O Art. 71 e seguintes da Constituição Federal de 1988 estabeleceram, de forma clara, as competências do Tribunal de Contas da União. Não obstante, o Art. 75 da magna carta estendeu as mesmas competências aos Tribunais de Contas dos Estados e do Distrito Federal, bem como aos Tribunais e Conselhos de Contas dos Municípios, sendo que o Parágrafo Único do mesmo artigo determinou aos Estados a dispor em suas Constituições sobre seus Tribunais de Contas e delimitou o número de seus Conselheiros.
Em nosso Estado, as competências do Tribunal de Contas vêm elencadas no Art. 77 da Constituição Estadual. Dentre outras, salientamos a apreciação das contas prestadas anualmente pelo Governador do Estado mediante parecer prévio (inciso I); o julgamento das contas dos administradores e demais responsáveis por dinheiro, bens e valores públicos… (inciso II) e;  apreciar, para fins de registro, a legalidade dos atos de admissão de pessoal,… (inciso III). Em suma, o Tribunal aprecia ou julga os atos praticados pelos gestores públicos, além de promover outros, necessários ao cumprimento de sua missão institucional.
Com o advento da Lei Complementar nº 135 de 4 de junho de 2010, oriunda da iniciativa popular, também conhecida como “Lei da Ficha Limpa”, o trabalho desenvolvido pelas Cortes de Contas em todo o país ganhou relevo, mormente no que diz respeito à tarefa de julgar as contas (Art. 71, II, da CF/88). Isto porque, de acordo com o mencionado ordenamento, estes Órgãos surgiram como sendo os responsáveis pelo exame das contas públicas, de modo a assegurar à sociedade a lisura nos atos praticados pelas autoridades públicas.
Após o entendimento do Supremo Tribunal Federal em 2011 que decidiu pela aplicação da referida Lei a partir das eleições de 2012, aqueles que postulam um mandato eletivo a partir destas eleições, devem que se submeter aos seus comandos, aqui em especial, os que já figuraram como gestores da coisa pública.

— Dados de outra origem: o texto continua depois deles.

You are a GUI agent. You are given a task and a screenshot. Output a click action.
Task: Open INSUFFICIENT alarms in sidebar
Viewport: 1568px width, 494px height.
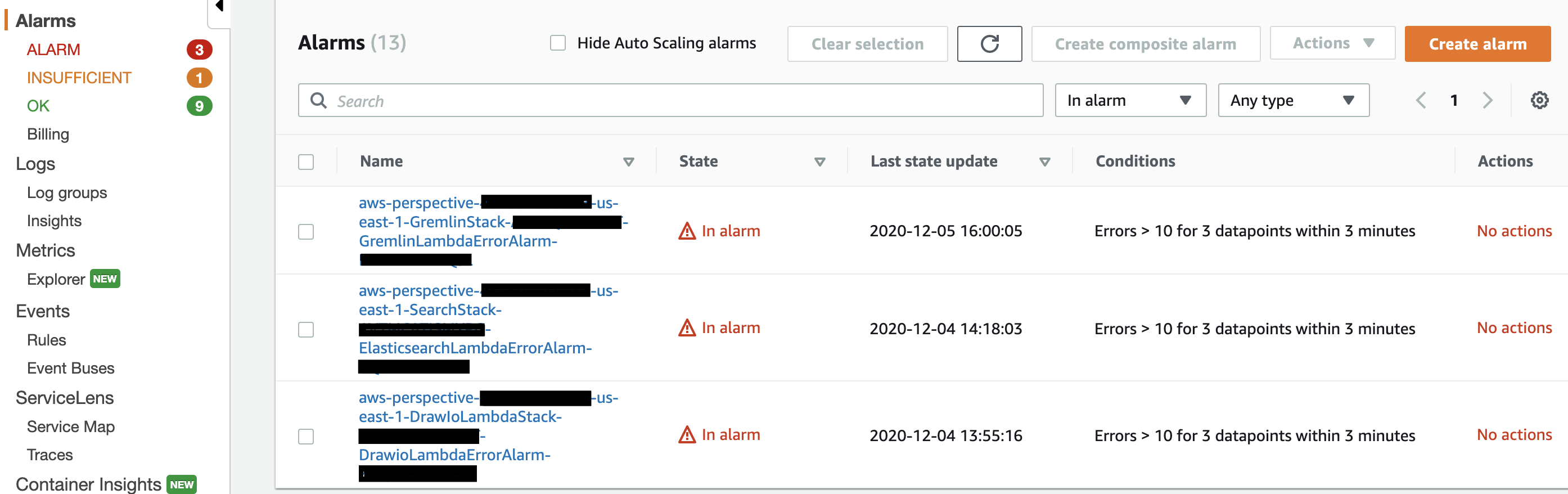(79, 78)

A Lei Complementar nº 135/2010, promoveu significativas alterações ao texto da Lei Complementar nº 160/90. Dentre os casos de inelegibilidade que a inovação trouxe a lume, merece destaque a alínea “g”, do inciso I, em que estabelece que são inelegíveis para qualquer cargo, “os que tiverem suas contas relativas ao exercício de cargos ou funções públicasrejeitadas por irregularidade insanável que configure ato doloso de improbidade administrativa, e por decisão irrecorrível do órgão competente, salvo se esta houver sido suspensa ou anulada pelo Poder Judiciário, para as eleições que se realizarem nos 8 (oito) anos seguintes, contados a partir da data da decisão, aplicando-se o disposto no inciso II do art. 71 da Constituição Federal, a todososordenadores de despesa, sem exclusão de mandatários que houverem agido nessa condição;”
De apressada análise, a mencionada alínea enseja que a rejeição das contas por decisão irrecorrível do Tribunal gere a inelegibilidade do agente. Isso não é verdade, posto que para que se chegue a este ponto concorrem outros fatores, dentre eles a configuração de ato doloso de improbidade administrativa. Compete ao Tribunal de Contas, tão somente, informar à Justiça Eleitoral, dentro do prazo legal, a lista dos gestores com contas julgadas irregulares, com trânsito em julgado, cabendo esta emitir juízo sobre a inelegibilidade ou não do pretenso candidato.
Neste sentido, em cumprimento às suas prerrogativas, é inquestionável que o Tribunal de Contas tem prestado relevantes serviços à sociedade, prova disso é que, quando do julgamento das candidaturas para as eleições de outubro deste ano, as decisões desta Corte constituíram-se em fortes fundamentos técnicos para embasar tais julgamentos. Neste contexto, o TCE/MS ofereceu as necessárias ferramentas para que o TRE/MS impedisse candidaturas que contrariam os princípios da ética, da moralidade e retidão que devem nortear a postura de quem pleiteia um cargo público.
Tudo isso faz com que, sentimo-nos honrados em fazer parte de uma instituição que se fortalece a cada dia, credenciada pela postura ética de seus membros e que cumpre papel fundamental na defesa do Estado Democrático. Isso nos impulsiona a imprimir lutas que busquem ao fortalecimento das prerrogativas dos Tribunais de Contas, pois a cada dia, estes Órgãos se apresentam como instituições indispensáveis à transparência na aplicação dos recursos públicos e em consequência, da consolidação da cidadania.